→ **Stated goal**
Copy the lines below word for word, beginning with the line that contains "Sort NetSuite transactions by Amount header" and continuing through the line that contains "pyautogui.click(x=225, y=295)".

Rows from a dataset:
%%

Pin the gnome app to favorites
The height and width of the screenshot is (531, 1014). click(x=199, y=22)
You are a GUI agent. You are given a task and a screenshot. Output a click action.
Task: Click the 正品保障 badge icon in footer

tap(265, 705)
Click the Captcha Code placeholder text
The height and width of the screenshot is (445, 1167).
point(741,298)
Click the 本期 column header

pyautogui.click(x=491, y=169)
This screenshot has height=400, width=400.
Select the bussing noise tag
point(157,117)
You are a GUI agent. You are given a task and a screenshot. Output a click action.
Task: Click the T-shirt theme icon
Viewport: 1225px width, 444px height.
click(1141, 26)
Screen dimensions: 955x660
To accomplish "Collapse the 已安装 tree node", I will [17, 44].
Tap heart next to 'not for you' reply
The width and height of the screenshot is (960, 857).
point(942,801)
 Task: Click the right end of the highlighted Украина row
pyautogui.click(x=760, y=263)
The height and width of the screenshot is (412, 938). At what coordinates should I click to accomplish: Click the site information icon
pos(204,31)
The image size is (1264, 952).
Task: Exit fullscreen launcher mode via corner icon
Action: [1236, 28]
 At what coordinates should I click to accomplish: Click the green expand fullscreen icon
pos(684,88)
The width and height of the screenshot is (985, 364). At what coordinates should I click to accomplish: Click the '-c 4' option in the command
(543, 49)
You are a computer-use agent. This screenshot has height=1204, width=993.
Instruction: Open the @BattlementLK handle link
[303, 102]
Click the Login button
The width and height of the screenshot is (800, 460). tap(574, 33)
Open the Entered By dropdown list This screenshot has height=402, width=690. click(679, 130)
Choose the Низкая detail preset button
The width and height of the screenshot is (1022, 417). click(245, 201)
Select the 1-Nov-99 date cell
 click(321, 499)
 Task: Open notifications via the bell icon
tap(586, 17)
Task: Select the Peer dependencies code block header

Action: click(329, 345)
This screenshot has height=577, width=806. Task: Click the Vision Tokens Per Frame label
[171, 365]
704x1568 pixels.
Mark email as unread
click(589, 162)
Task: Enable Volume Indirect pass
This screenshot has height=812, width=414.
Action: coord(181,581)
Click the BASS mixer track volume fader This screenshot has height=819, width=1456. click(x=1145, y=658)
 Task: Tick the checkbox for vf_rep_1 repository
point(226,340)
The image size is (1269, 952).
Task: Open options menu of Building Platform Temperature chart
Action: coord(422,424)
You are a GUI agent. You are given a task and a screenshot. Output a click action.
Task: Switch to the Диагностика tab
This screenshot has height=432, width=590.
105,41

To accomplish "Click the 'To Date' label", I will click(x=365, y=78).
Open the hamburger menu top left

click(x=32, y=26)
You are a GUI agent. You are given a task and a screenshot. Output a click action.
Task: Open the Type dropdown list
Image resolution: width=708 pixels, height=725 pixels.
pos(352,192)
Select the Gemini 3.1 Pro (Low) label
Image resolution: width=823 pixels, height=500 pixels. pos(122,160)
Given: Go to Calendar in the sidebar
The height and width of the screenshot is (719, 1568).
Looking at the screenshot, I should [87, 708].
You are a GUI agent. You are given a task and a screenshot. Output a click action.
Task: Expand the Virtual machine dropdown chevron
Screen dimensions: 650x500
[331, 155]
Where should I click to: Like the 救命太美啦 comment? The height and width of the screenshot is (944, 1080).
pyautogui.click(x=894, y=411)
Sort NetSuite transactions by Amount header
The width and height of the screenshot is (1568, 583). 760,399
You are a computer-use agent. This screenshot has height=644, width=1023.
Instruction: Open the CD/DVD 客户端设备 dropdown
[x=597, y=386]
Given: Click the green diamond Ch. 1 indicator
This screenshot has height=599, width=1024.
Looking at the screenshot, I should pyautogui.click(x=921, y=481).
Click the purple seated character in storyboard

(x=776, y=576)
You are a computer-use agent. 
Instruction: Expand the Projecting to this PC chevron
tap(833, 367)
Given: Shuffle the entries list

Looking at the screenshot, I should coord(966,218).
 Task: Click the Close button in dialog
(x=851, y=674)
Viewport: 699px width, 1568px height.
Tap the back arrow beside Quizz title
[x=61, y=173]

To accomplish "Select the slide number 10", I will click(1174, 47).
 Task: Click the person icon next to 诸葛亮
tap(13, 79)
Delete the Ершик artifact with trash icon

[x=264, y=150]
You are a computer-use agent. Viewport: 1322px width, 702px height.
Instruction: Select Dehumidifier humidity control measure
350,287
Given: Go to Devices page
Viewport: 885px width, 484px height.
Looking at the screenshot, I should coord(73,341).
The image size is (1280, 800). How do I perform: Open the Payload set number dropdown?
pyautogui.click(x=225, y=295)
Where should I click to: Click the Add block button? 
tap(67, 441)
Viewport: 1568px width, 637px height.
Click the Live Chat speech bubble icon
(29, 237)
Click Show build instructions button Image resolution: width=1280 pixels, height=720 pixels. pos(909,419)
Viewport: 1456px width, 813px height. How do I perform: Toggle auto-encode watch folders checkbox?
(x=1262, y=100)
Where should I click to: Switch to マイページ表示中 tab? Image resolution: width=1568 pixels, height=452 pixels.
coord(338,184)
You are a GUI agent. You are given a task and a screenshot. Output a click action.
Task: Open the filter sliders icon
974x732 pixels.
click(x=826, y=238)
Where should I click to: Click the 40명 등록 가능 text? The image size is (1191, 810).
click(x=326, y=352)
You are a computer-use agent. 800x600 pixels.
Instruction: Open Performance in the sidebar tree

%%

→ **Result**
Sort NetSuite transactions by Amount header
The width and height of the screenshot is (1568, 583). 760,399
You are a computer-use agent. This screenshot has height=644, width=1023.
Instruction: Open the CD/DVD 客户端设备 dropdown
[x=597, y=386]
Given: Click the green diamond Ch. 1 indicator
This screenshot has height=599, width=1024.
Looking at the screenshot, I should pyautogui.click(x=921, y=481).
Click the purple seated character in storyboard

(x=776, y=576)
You are a computer-use agent. 
Instruction: Expand the Projecting to this PC chevron
tap(833, 367)
Given: Shuffle the entries list

Looking at the screenshot, I should coord(966,218).
 Task: Click the Close button in dialog
(x=851, y=674)
Viewport: 699px width, 1568px height.
Tap the back arrow beside Quizz title
[x=61, y=173]

To accomplish "Select the slide number 10", I will click(1174, 47).
 Task: Click the person icon next to 诸葛亮
tap(13, 79)
Delete the Ершик artifact with trash icon

[x=264, y=150]
You are a computer-use agent. Viewport: 1322px width, 702px height.
Instruction: Select Dehumidifier humidity control measure
350,287
Given: Go to Devices page
Viewport: 885px width, 484px height.
Looking at the screenshot, I should coord(73,341).
The image size is (1280, 800). How do I perform: Open the Payload set number dropdown?
pyautogui.click(x=225, y=295)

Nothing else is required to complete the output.